Notizie positive sull’efficacia della riduzione del rischio di infezione ed anche sulla contagiosità. Risultati sempre positivi ma contrastanti sulla riduzione di efficacia del vaccino Pfizer per la variante Delta
Sui vaccini mRNA la comunità scientifica ha dato in queste settimane due notizie apparentemente contrastanti evidenziando come gli studi sul COVID sia in continua evoluzione.
La prima, positiva, arriva dal Centers for Disease Control and Prevention (Cdc), ed indica che i vaccini a mRNA per il Covid-19 riducono il rischio di infezione del 91% dopo due dosi e dell'81% dopo una dose.
La vaccinazione rende, inoltre, la malattia più lieve e più breve per le poche persone vaccinate che contraggono il Covid-19.Lo studio ha valutato i dati sanitari di 3.975 operatori sanitari, primi soccorritori, lavoratori in prima linea ed essenziali. I partecipanti, che avevano maggiori probabilità di essere esposti a Covid-19 a causa della natura del loro lavoro, hanno effettuato test settimanali Sars-CoV-2 per 17 settimane. I test diagnostici sono stati condotti tramite tamponi nasali auto-raccolti. I partecipanti sono stati seguiti nel tempo e i dati sono stati analizzati in base allo stato di vaccinazione.
I risultati mostrerebbero che i vaccini hanno ridotto il rischio di infezione del 91% nelle persone che erano state completamente vaccinate, ovvero dopo 2 settimane dalla loro seconda dose, e dell'81% nelle persone parzialmente vaccinate, da 14 giorni dopo la prima dose a 13 giorni dopo la seconda dose.
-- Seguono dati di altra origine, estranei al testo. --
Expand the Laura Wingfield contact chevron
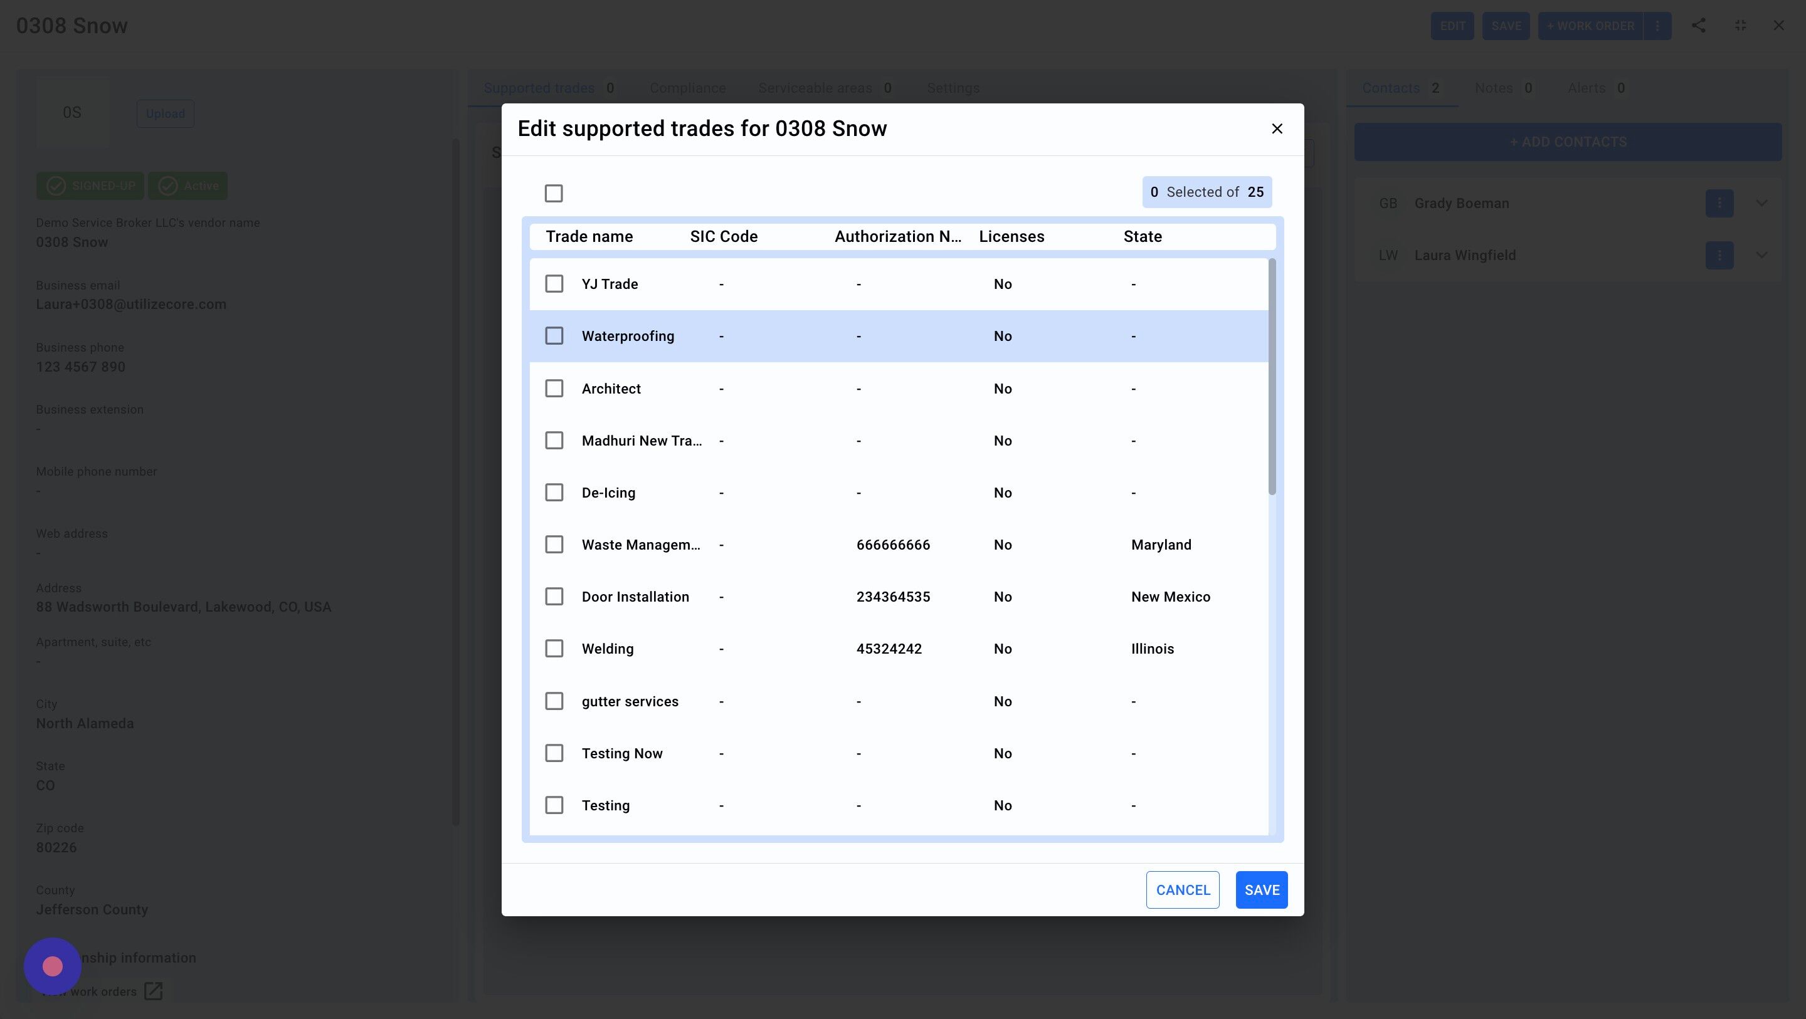Image resolution: width=1806 pixels, height=1019 pixels. click(1761, 255)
I ricercatori hanno anche scoperto che le persone completamente e parzialmente vaccinate che hanno ancora contratto il Covid-19, avevano maggiori probabilità di avere una sintomatologia più lieve rispetto a quelle non vaccinate.In media, le persone vaccinate che hanno contratto il Covid-19 hanno trascorso circa 6 giorni in meno a sentirsi male e 2 giorni in meno a letto.
Rispetto alle persone non vaccinate, coloro che hanno ricevuto una o entrambe le dosi del vaccino avevano anche una probabilità inferiore fino al 66% di sviluppare sintomi come febbre e brividi. Altri studi hanno scoperto che le persone vaccinate che contraggono il coronavirus hanno carica virale inferiore. Di conseguenza, è meno probabile che trasmettano il virus ad altre persone. Nel complesso, i risultati aggiungono prove reali che i vaccini Covid-19 sono il modo migliore per ridurre il numero di casi Covid-19, ridurre al minimo le malattie gravi e fermare la diffusione.
Variante Delta
Contrastanti, invece, le informazioni sulla variante Delta. Per Marco Cavaleri dell'Agenzia europea del farmaco (Ema), stando ai dati a disposizione dell’Agenzia, con due dosi dei quattro vaccini approvati in Europa si ottiene protezione contro la variante Delta del Sars-Cov2.
Secondo il Ministero della Sanità di Israele, la variante Delta “bucherebbe” il vaccino Pfizer rendendolo meno efficace del 30%. Stando ai dati diffusi, pur confermando che il vaccino protegge dall'infezione grave e dall'ospedalizzazione, indicherebbero che l'efficacia nel prevenire casi sintomatici è scesa di circa il 30% passando dal 94,3% (nel maggio scorso) al 64% di giugno in presenza della diffusione della variante Delta. Gli stessi indici mostrano che per quanto riguarda la copertura da gravità dei casi e ospedalizzazione si è passati dal 98.2% di maggio scorso al 93% di giugno. Alla variante Delta è stato attribuito in Israele il 90% dei nuovi casi nelle ultime due settimane.
Gli scienziati tuttavia non sono concordi, e alcuni ricercatori israeliani hanno contestato i dati chiedendo maggiori dettagli. Anche in Italia c'é chi la pensa allo stesso modo, come nel caso di Massimo Ciccozzi, direttore dell'Unità di Statistica medica ed epidemiologia del Campus Bio medico di Roma: "Non sono dati definitivi. Servono i numeri di almeno altri due o tre mesi per capire bene se il vaccino regge o non regge. A oggi potrebbe trattarsi di una fluttuazione dovuta alla maggiore contagiosità della Delta, ma bisogna indagare più a fondo prima di tirare le somme. In assoluto, direi che al momento bisogna stare molto attenti, ma restando ottimisti".